**Request:**
Please copy the records word for word, starting at the line that contains "You are a GUI" and ending at the line that contains "(x=71, y=225)", and omit the pictures from your answer.

........

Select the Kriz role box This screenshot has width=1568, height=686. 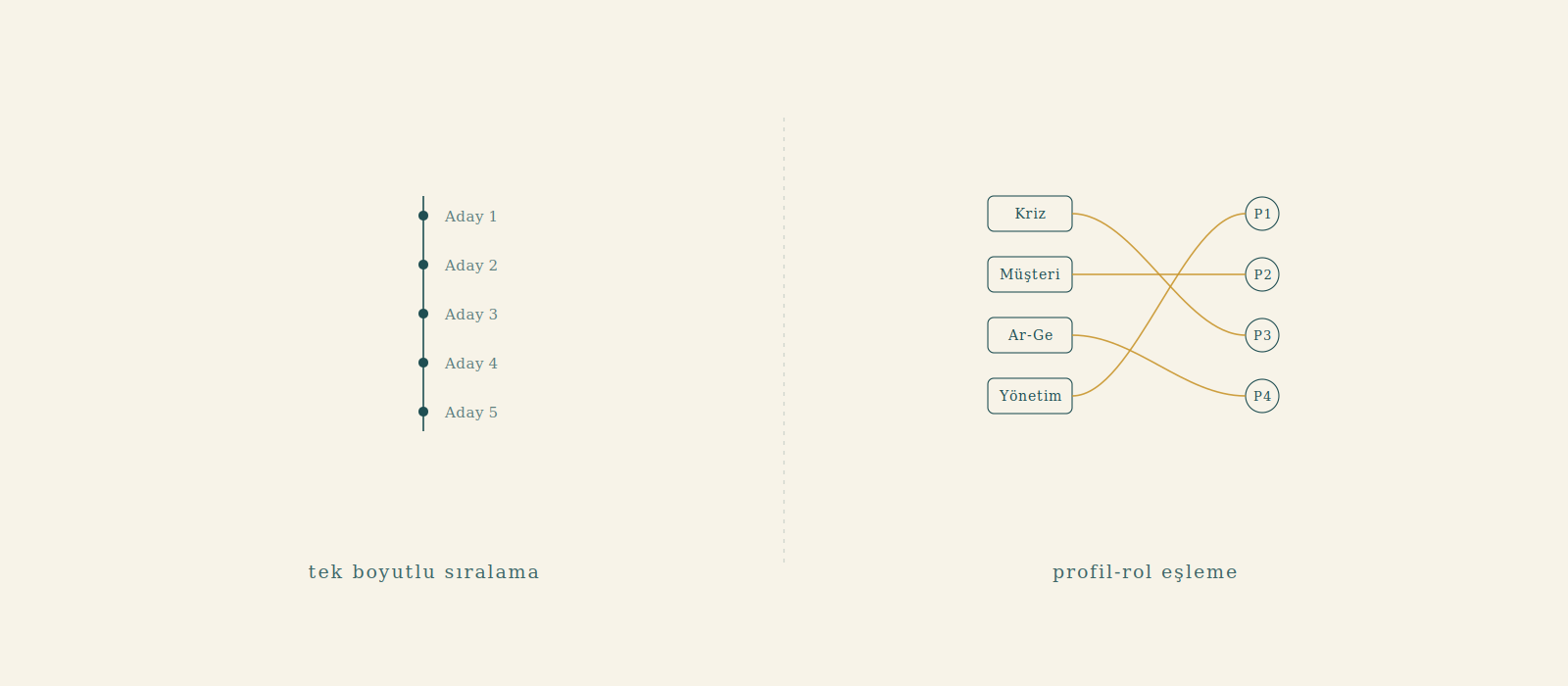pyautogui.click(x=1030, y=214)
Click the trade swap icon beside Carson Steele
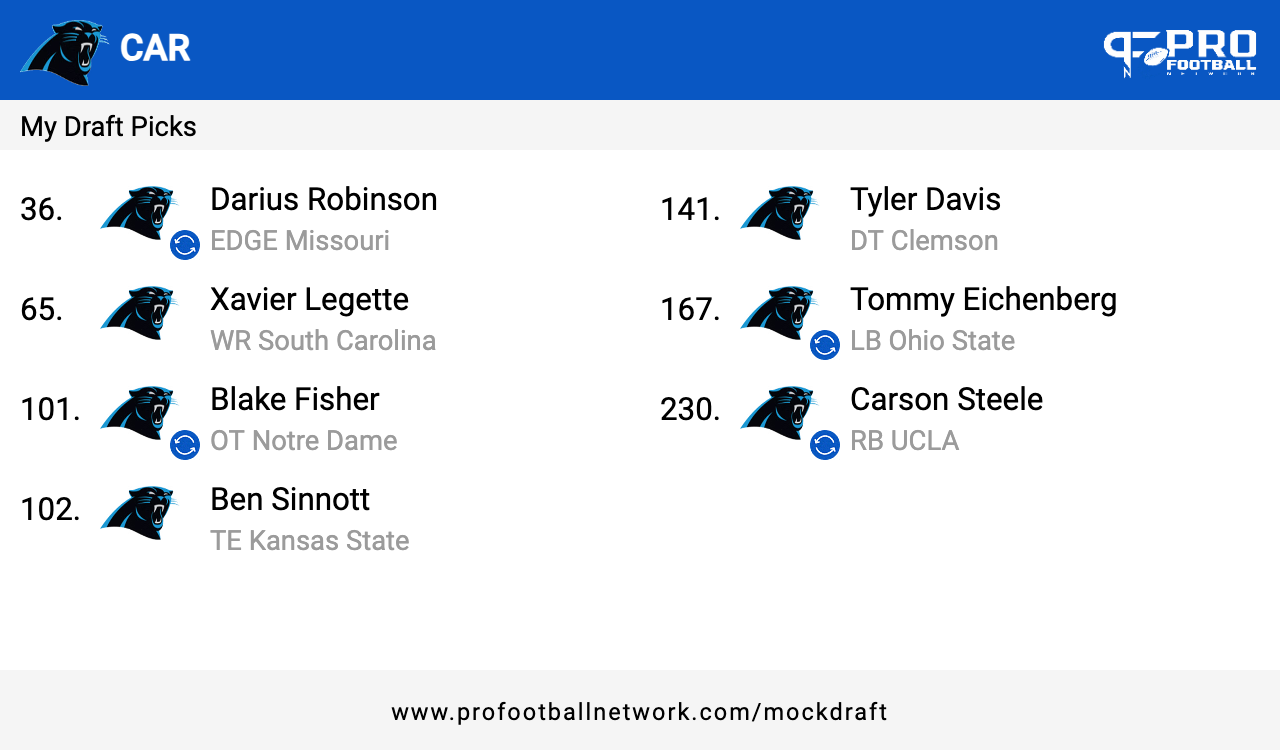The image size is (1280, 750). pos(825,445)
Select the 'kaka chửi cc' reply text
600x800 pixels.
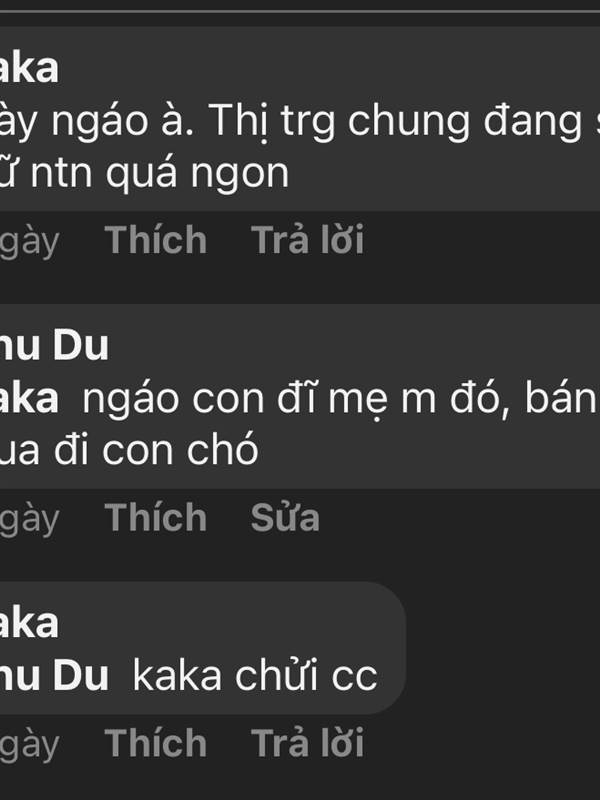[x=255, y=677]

........

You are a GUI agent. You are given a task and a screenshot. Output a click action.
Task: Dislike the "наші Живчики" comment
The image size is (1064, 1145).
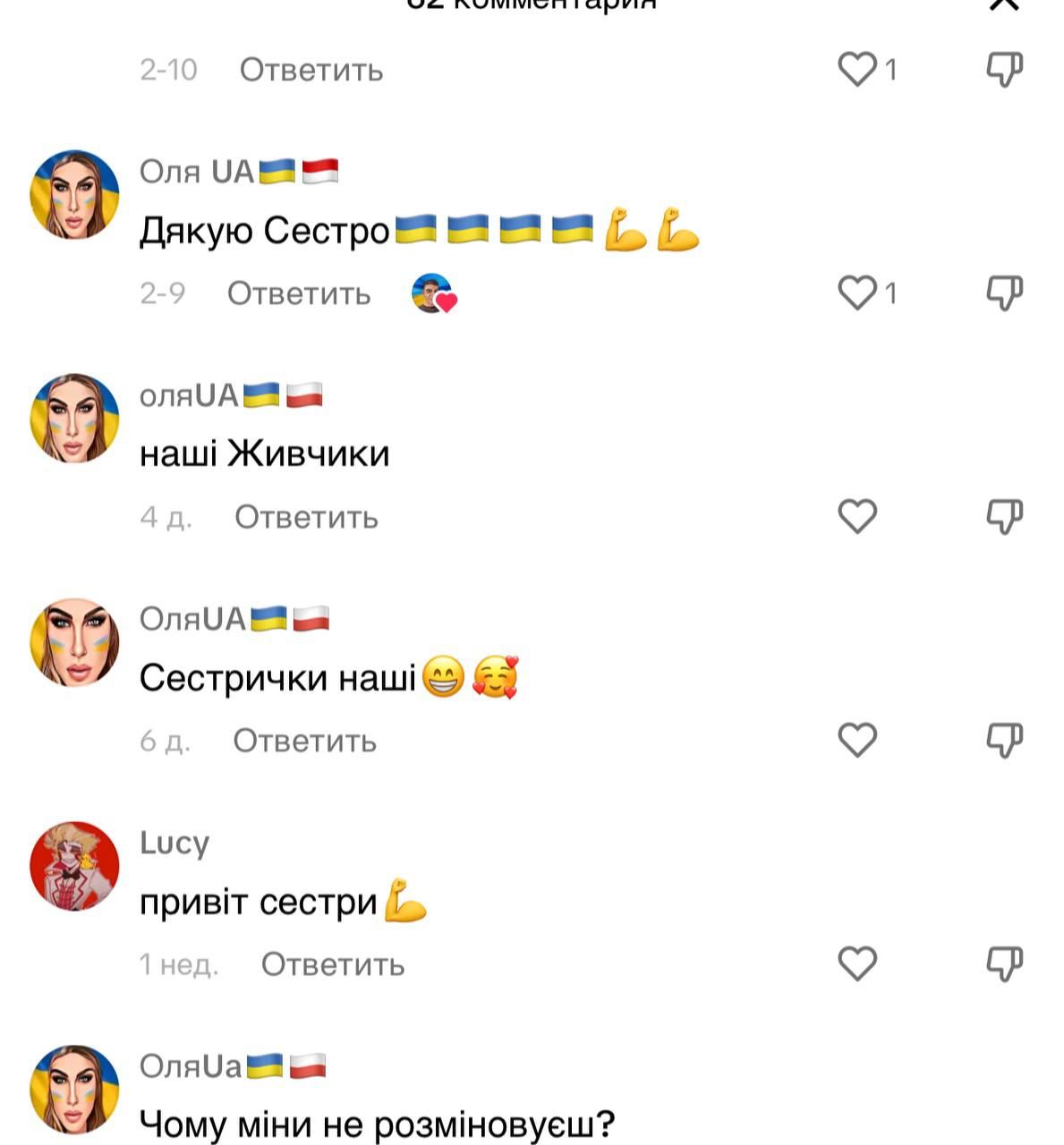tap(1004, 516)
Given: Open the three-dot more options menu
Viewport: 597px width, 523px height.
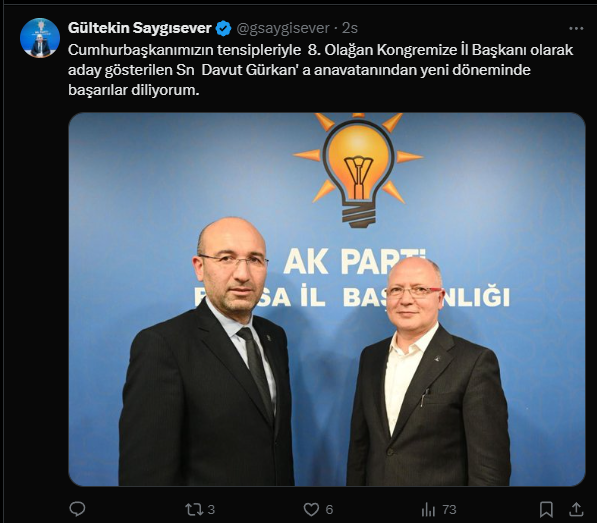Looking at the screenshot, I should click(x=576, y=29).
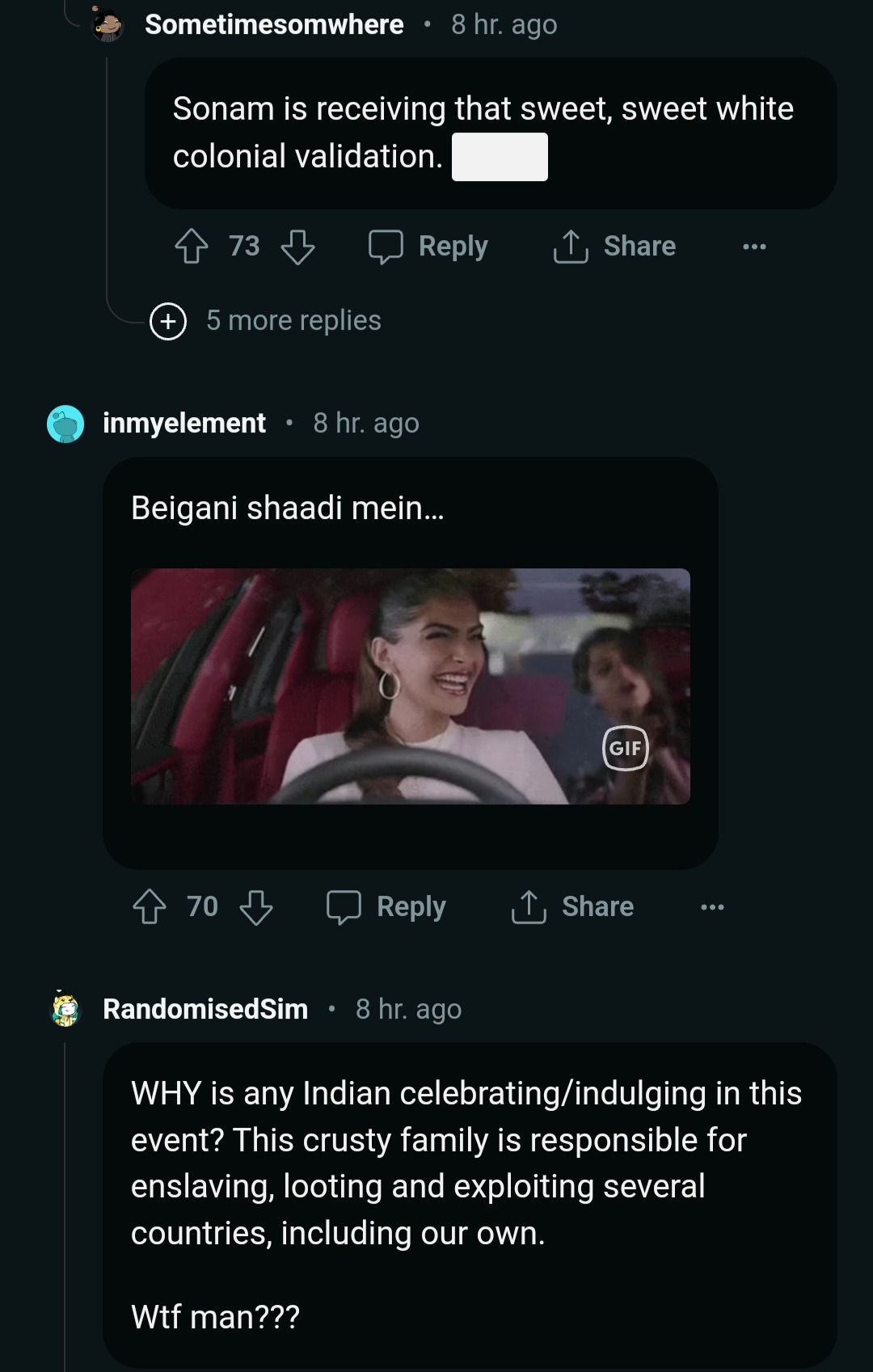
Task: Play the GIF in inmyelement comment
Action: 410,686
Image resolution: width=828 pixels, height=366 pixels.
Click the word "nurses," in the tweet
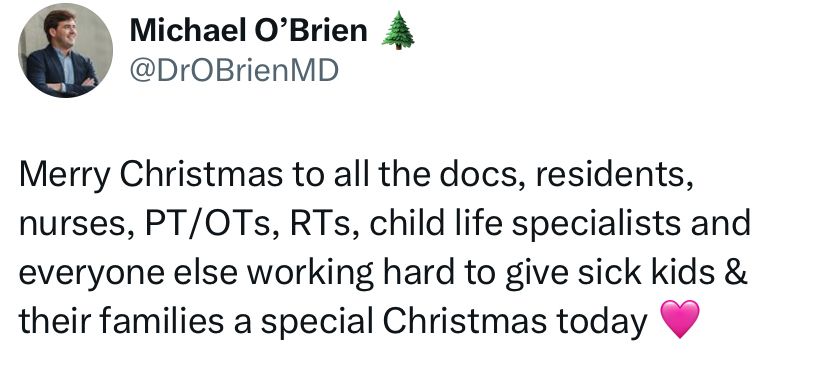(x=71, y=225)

........

**Completed exercise:**
You are a GUI agent. You are given a task and a screenshot. Output a click action.
Task: Dislike the "наші Живчики" comment
The image size is (1064, 1145).
tap(1004, 516)
Given: Open the three-dot more options menu
Viewport: 597px width, 523px height.
Looking at the screenshot, I should click(x=576, y=29).
Task: Play the GIF in inmyelement comment
Action: 410,686
Image resolution: width=828 pixels, height=366 pixels.
Click the word "nurses," in the tweet
(x=71, y=225)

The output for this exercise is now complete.